The Association for Investor Relations’ (NIRI) recent webinar on buy-side engagement provided valuable insights for Investor Relations Officers (IROs) and their management teams. Panellists emphasised the importance of understanding how trading commissions impact investor access, with higher commission revenues often granting more frequent meeting opportunities at conferences. This is particularly relevant as the sell-side often lacks insight into companies’ preferred investor base, creating a need for proactive outreach from IROs to secure desired meetings. Preparation is king & IROs should equip management with specific details, such as fund ownership levels and past discussion points, to foster more productive and personal interactions. For identifying new investor leads, CRM systems, sell-side analysts and even debt investors can serve as useful resources, especially for tracking down hard-to-find investors. IROs are encouraged to own their corporate access time, track KPIs for meeting effectiveness and focus on meeting the right investor types to advance their IR strategy.
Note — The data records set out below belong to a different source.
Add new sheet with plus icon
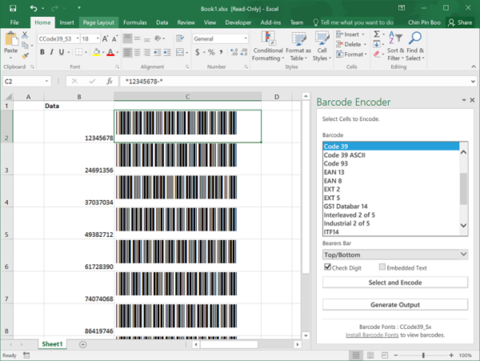Viewport: 480px width, 361px height. [x=83, y=344]
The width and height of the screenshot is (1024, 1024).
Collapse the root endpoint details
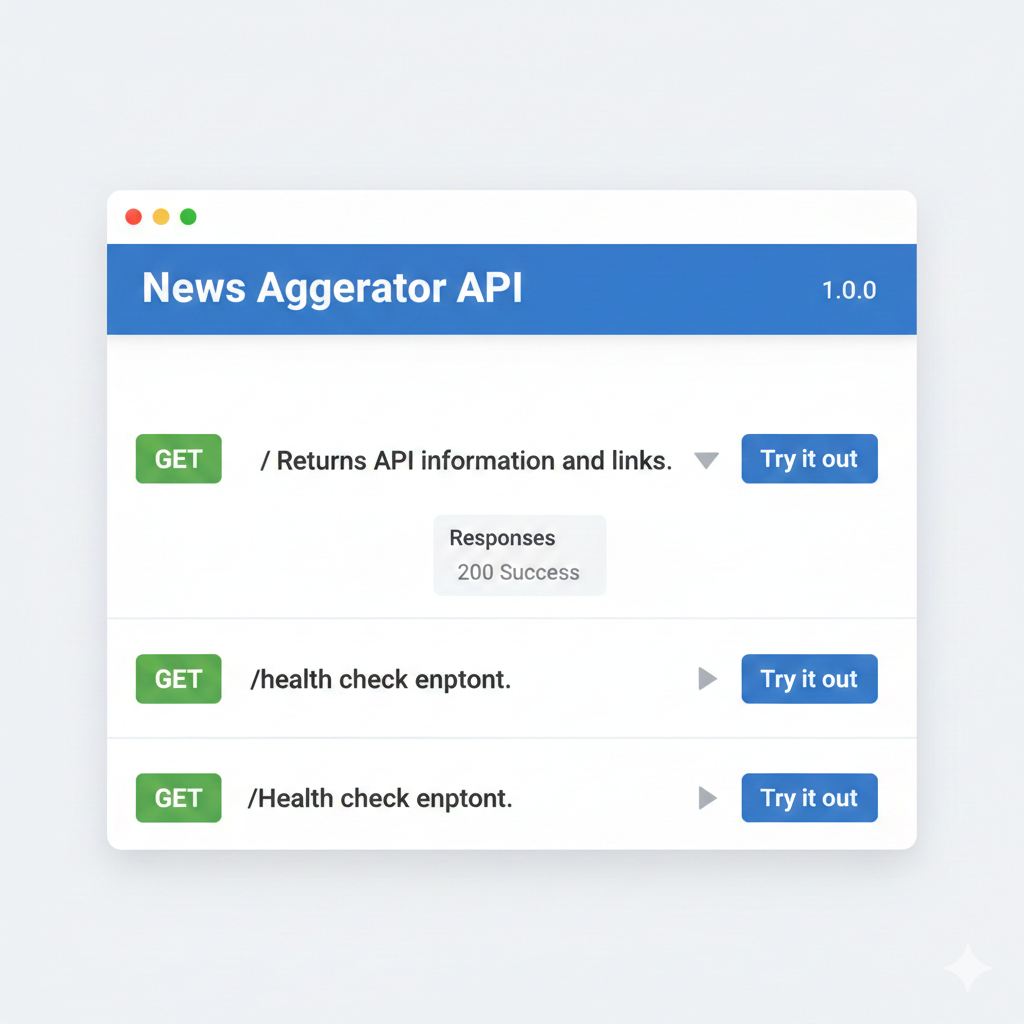coord(707,460)
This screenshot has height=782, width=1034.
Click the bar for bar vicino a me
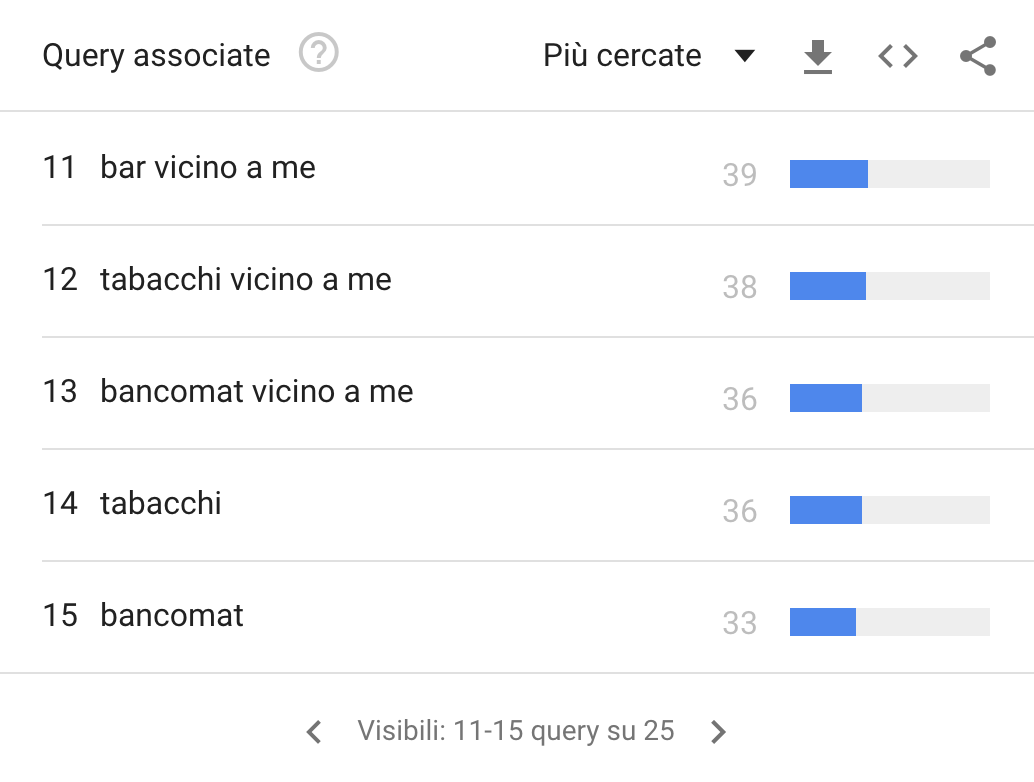pos(889,174)
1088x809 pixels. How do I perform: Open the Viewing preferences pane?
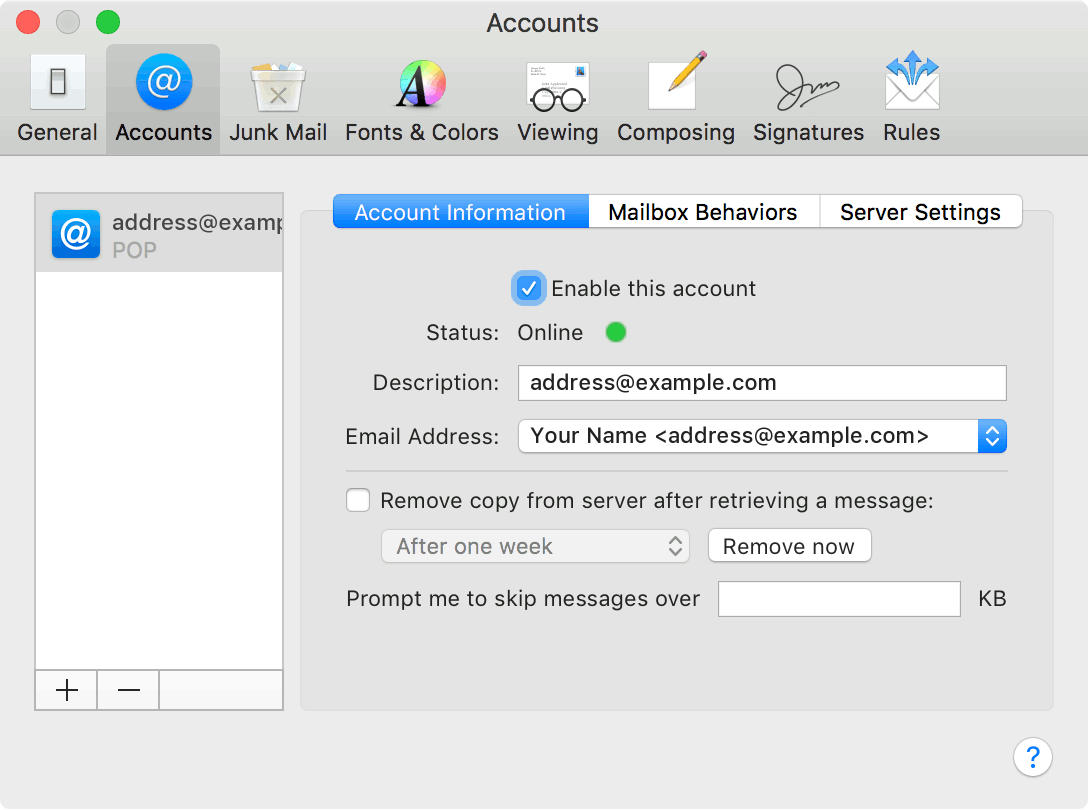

And finally … cheer or fear?
In his Money Stuff newsletter, Matt Levine explores sentiment analysis and the ever-growing importance of getting the tone just right to effectively guide investors.. When companies sound optimistic, some stocks rally, even if the financial details are neutral. However, companies face a dilemma: staying optimistic boosts stock appeal but could invite legal risks if it appears misleading. To navigate this, some companies are turning to AI-driven large language models (LLMs) to analyse & subtly adjust the sentiment of their disclosures as described in a new paper by Sebastian Lehner. His research found that LLM-generated rewrites of Management Discussion and Analysis (MD&A) sections showed higher positive sentiment, correlating with optimistic stock responses. However, this raises the inevitable question: could a company get sued for having an LLM write a misleading press release? Should IR use LLMs to enhance stock appeal with carefully crafted positive language or does this run the risk of misinformation — leading to legal exposure?